By Joseph Varghese/Staff Reporter

Renowned Italian artist Francesco Vezzoli’s first ever exhibition in the Middle East named  ‘Museum of Crying Women’ will be open for the public from today at  the Qatar Museums Authority ( QMA) Gallery at Katara.
The exhibition has brought together the most striking portraits of iconic female figures of the last century including Joan Crawford, Elizabeth Taylor and Lady Gaga, in a celebration of femininity.
The exhibition has been created in dialogue with Hans-Ulrich Obrist, co-director of Exhibitions and Programmes and Director of International Projects at the Serpentine Gallery, London and  Rem Koolhaas, founder of architecture firm OMA, and the artist himself.
The show will be accompanied by an illustrated catalogue produced by Kaleidoscope Press.
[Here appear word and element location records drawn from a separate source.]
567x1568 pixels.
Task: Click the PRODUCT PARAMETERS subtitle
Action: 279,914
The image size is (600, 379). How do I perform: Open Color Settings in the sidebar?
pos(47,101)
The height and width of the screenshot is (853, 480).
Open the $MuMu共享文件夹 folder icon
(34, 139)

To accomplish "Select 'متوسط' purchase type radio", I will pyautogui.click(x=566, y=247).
Presented by QMA, the exhibition will be on view until November 30.
Addressing a press conference yesterday at QMA gallery at Katara, Vezzoli said that he considered the project as a dialogue between three friends. “As a person I am not interested in the history of politicians but I am more interested in history of emotions,” he said.
Jean Paul Engelen, director of Public Art at QMA, as well as Hans-Ulrich Obrist, one of the fellow artists  in the project were also present during the meeting.
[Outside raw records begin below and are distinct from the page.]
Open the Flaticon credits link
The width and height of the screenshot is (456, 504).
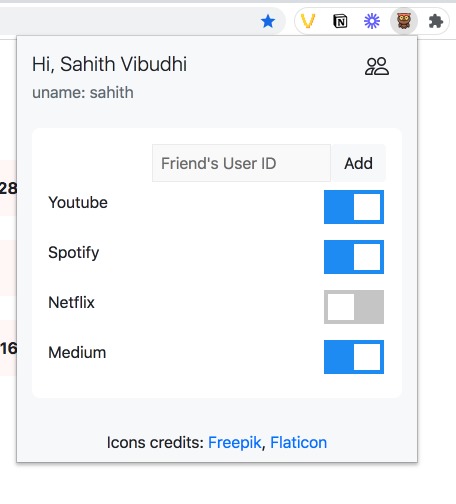(298, 443)
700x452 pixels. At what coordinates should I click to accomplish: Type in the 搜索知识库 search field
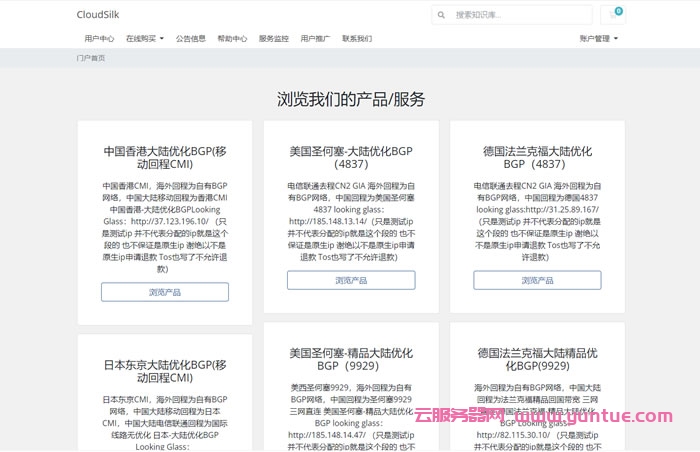[x=515, y=15]
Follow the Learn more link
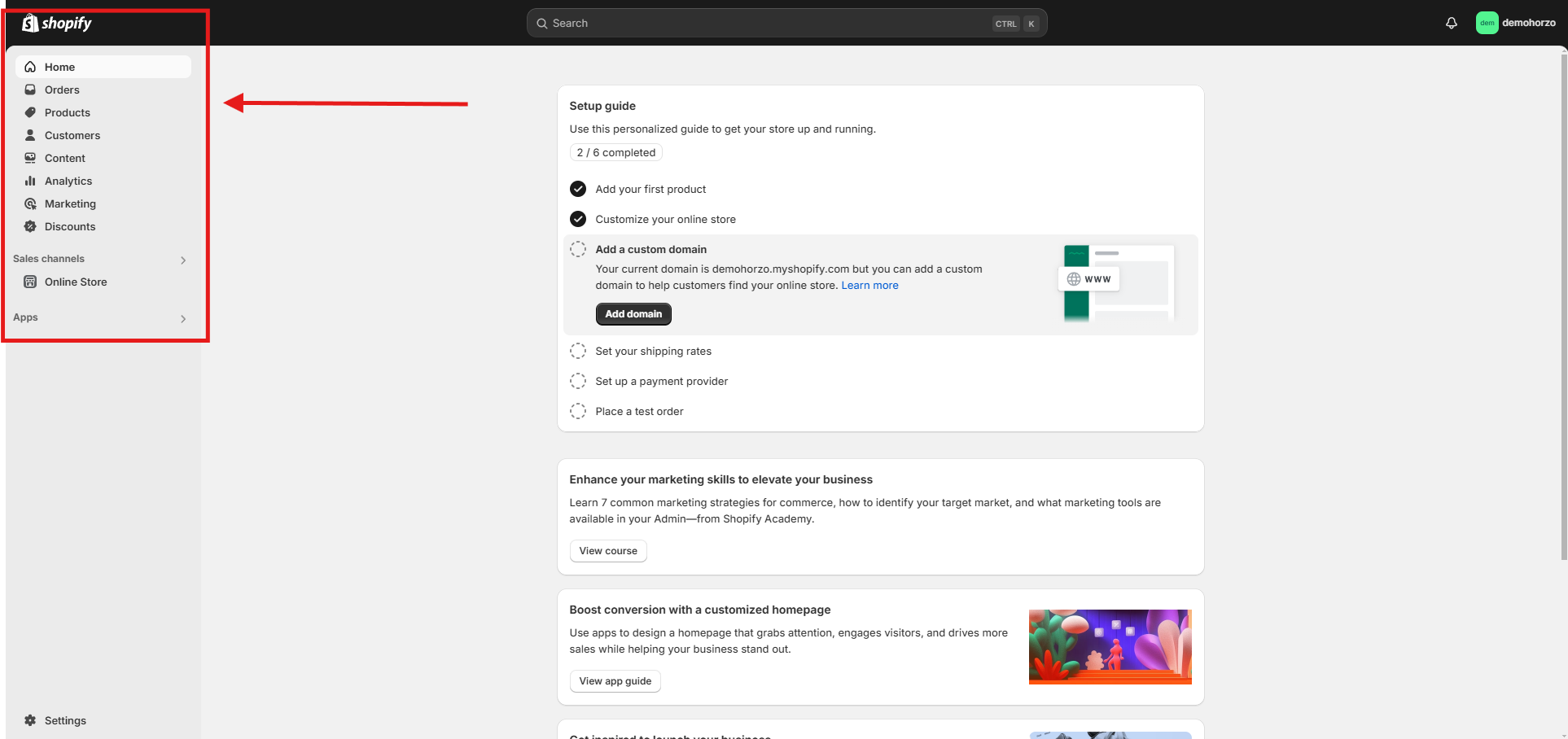The height and width of the screenshot is (739, 1568). coord(869,285)
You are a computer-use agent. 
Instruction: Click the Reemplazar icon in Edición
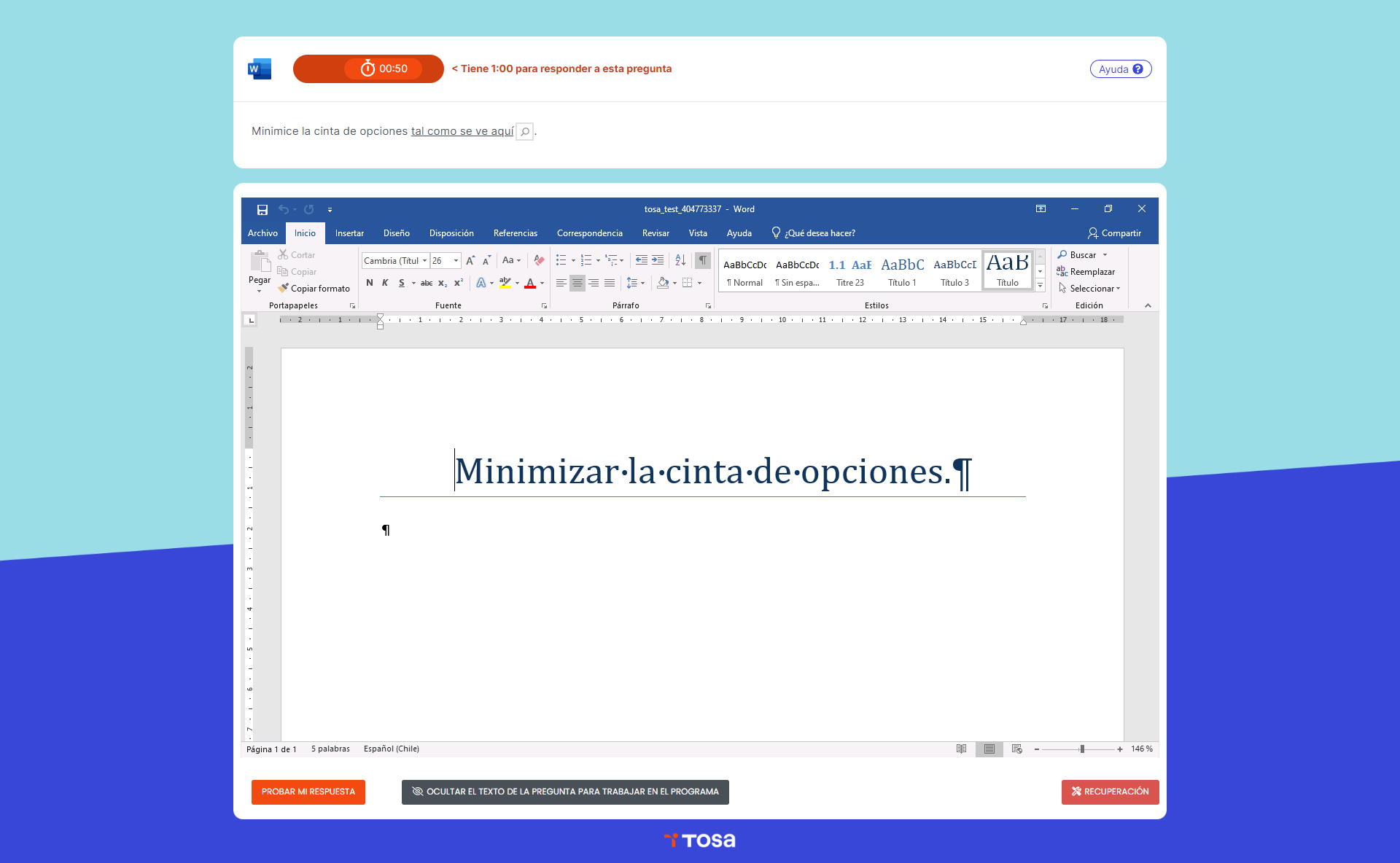click(1062, 271)
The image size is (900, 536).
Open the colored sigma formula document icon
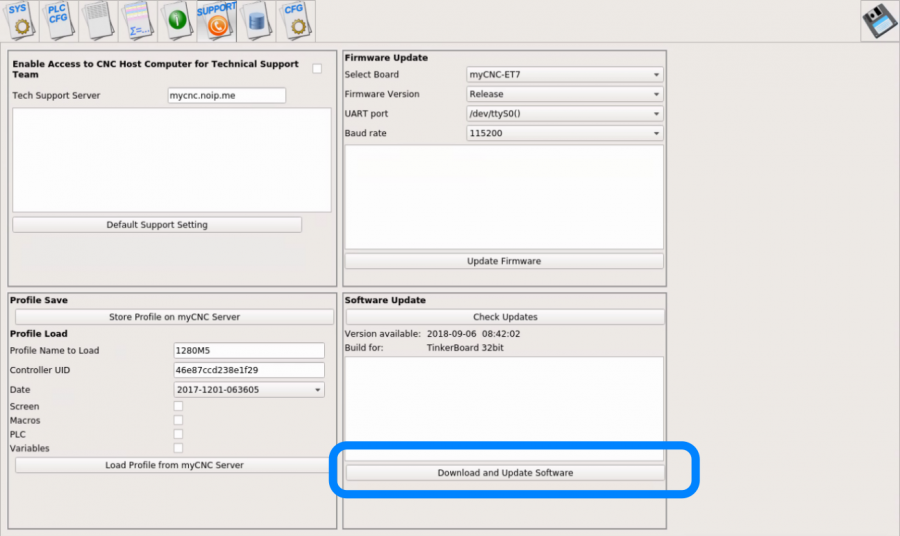[137, 20]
When asked about the idea of picturing women crying, Vezzoli said that celebrities have a private life too. He said “In many parts of the world women used to engage in needle work which is for me an emotional painting. It is a counter part for their public identity. The private persona has emotions and those emotions are expressed in private and the tears represent those emotions.” He added that Italy has one of the highest numbers of women being killed. “The tears represent all such atrocities all around the world which we generally do not see,” he added.
Adorned with Vezzoli’s signature of an embroidered glittering tear, the show will display portraits, embroideries and needleworks of Hollywood legends, first ladies, fashion icons and pop culture celebrities intended to reflect the drama of the female divided identities, and show the anguish between living a public and private life.
In a space reminiscent of the Hall of Mirrors in the Palace de Versailles, the exhibition will include a new series of artworks inspired by Oum Kulthom, one of the most admired female Arab singers and a bronze sculpture of Sophia Loren.